# How to complete this task:
Write out, unchanged, the lines from the one holding "Screen dimensions: 142x223" to the close of the listing. Both the first and last lines belong in it.

# Entries provided:
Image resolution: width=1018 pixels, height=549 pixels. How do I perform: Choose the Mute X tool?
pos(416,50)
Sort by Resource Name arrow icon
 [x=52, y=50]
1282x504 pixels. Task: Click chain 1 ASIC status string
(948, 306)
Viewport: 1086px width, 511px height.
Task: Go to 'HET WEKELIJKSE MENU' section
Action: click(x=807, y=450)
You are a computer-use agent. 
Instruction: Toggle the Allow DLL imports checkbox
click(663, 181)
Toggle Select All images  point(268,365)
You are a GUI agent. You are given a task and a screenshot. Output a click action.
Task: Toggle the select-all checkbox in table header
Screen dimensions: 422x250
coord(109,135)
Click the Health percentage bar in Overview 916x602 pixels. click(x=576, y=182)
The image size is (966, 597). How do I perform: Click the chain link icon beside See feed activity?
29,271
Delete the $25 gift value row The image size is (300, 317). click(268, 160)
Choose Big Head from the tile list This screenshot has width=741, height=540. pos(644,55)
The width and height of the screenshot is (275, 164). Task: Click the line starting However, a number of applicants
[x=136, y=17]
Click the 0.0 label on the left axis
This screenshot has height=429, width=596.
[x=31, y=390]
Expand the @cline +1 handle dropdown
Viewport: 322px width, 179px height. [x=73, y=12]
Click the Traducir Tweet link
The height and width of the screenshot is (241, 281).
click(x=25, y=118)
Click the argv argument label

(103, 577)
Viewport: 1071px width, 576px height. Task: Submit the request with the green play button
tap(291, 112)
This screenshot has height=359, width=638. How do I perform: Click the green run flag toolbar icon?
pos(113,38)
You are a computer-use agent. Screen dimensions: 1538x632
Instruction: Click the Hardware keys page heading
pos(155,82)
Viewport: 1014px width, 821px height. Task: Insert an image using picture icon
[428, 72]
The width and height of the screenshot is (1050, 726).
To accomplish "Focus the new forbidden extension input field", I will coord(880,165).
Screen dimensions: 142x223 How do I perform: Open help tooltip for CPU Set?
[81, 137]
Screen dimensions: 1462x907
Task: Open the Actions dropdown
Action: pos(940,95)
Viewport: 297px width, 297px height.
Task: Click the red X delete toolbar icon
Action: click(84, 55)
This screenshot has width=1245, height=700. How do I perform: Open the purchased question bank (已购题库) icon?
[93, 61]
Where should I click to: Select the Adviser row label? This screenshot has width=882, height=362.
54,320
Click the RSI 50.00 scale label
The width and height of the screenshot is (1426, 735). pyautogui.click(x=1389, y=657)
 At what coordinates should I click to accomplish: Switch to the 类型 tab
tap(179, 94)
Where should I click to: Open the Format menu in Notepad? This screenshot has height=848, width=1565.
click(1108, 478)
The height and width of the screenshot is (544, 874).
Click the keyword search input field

# The answer:
Screen dimensions: 142x223 How do I perform: Open help tooltip for CPU Set?
[81, 137]
Screen dimensions: 1462x907
Task: Open the Actions dropdown
Action: pos(940,95)
Viewport: 297px width, 297px height.
Task: Click the red X delete toolbar icon
Action: click(84, 55)
This screenshot has width=1245, height=700. How do I perform: Open the purchased question bank (已购题库) icon?
[93, 61]
Where should I click to: Select the Adviser row label? This screenshot has width=882, height=362.
54,320
Click the RSI 50.00 scale label
The width and height of the screenshot is (1426, 735). pyautogui.click(x=1389, y=657)
 At what coordinates should I click to accomplish: Switch to the 类型 tab
tap(179, 94)
Where should I click to: Open the Format menu in Notepad? This screenshot has height=848, width=1565.
click(1108, 478)
The height and width of the screenshot is (544, 874).
Click the keyword search input field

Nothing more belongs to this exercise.